Beantwoording vragen over vermeende belangenverstrengeling binnen de NCDO
29-01-2009 | Kamerstuk | Nederlands Ministerie van Buitenlandse Zaken
Geachte voorzitter,
Graag bied ik u hierbij de antwoorden aan op de schriftelijke vragen
gesteld door het lid Irrgang over vermeende belangenverstrengeling
binnen de NCDO. Deze vragen werden ingezonden op 11 december 2008 met
kenmerk 2080907570.
De minister voor Ontwikkelingssamenwerking,
Drs.
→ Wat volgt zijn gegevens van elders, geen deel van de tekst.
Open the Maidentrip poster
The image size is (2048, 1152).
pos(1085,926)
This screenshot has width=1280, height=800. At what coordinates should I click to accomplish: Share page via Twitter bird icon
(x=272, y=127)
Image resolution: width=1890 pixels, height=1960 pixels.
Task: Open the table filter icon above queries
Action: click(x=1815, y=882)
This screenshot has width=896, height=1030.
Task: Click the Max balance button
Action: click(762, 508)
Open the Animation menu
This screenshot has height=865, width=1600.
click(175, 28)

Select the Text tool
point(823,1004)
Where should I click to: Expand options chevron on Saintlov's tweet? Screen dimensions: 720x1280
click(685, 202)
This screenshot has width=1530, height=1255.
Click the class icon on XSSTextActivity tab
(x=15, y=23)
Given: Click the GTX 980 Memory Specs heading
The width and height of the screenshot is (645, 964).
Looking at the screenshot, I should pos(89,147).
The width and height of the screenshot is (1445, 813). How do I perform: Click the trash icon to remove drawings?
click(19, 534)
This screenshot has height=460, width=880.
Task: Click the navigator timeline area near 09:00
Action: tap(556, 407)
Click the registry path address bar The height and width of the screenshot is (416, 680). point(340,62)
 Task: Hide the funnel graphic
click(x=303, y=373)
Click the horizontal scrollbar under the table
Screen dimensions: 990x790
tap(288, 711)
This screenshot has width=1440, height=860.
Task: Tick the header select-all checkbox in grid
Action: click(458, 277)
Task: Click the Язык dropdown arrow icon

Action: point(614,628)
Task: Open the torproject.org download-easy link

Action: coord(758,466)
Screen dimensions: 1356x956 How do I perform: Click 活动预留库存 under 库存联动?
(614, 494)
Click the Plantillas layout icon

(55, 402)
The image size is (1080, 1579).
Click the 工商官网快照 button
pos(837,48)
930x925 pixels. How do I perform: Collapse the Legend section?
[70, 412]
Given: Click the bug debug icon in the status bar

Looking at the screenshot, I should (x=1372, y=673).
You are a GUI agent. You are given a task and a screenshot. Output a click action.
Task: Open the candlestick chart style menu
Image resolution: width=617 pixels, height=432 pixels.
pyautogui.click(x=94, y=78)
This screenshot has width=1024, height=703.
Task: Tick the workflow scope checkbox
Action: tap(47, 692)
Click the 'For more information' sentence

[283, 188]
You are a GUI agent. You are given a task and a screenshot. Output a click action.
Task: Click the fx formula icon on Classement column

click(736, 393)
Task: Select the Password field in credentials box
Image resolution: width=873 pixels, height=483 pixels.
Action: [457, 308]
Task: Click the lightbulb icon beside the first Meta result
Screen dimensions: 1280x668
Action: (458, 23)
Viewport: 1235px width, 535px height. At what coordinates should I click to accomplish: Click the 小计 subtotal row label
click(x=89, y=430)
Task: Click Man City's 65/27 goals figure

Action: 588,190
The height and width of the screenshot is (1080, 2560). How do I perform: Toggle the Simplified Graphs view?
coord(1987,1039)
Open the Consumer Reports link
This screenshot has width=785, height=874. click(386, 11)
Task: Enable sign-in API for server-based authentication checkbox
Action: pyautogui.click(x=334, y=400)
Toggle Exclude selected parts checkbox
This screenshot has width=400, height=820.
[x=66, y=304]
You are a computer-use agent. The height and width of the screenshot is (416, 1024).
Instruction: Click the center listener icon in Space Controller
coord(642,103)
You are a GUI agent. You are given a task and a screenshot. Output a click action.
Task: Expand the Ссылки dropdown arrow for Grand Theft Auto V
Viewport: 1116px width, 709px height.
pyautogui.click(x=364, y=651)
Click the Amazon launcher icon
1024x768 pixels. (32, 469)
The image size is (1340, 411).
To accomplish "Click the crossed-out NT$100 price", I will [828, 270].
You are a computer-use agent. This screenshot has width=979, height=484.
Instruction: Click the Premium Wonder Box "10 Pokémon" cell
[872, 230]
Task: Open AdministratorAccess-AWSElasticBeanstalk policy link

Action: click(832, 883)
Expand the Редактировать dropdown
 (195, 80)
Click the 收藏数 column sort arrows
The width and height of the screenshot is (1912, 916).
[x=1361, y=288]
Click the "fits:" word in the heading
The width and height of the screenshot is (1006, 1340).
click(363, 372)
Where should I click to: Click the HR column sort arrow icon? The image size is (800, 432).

A.G. Koenders
Antwoorden van de heer Koenders, minister voor
Ontwikkelingssamenwerking op vragen van het lid Irrgang (SP) over
vermeende belangenstrengeling binnen de NCDO.
Vraag 1
Is het u bekend dat de voorzitter van de Nationale Commissie voor
internationale samenwerking en Duurzame Ontwikkeling (NCDO) tevens
voorzitter is van SID-Nederland (Society for International
Development), voorzitter van Socires en in het bestuur zit van de
Eduardo Frei Stichting?
Antwoord
Ja. Het bestuurslidmaatschap van de Eduardo Frei Stichting is
overigens recentelijk beëindigd.
Vraag 2
Is het u bekend dat deze organisaties subsidie ontvangen van de NCDO?
Antwoord
De NCDO is een onafhankelijke stichting. De subsidiëring van
draagvlakactiviteiten door derden is een van haar kerntaken.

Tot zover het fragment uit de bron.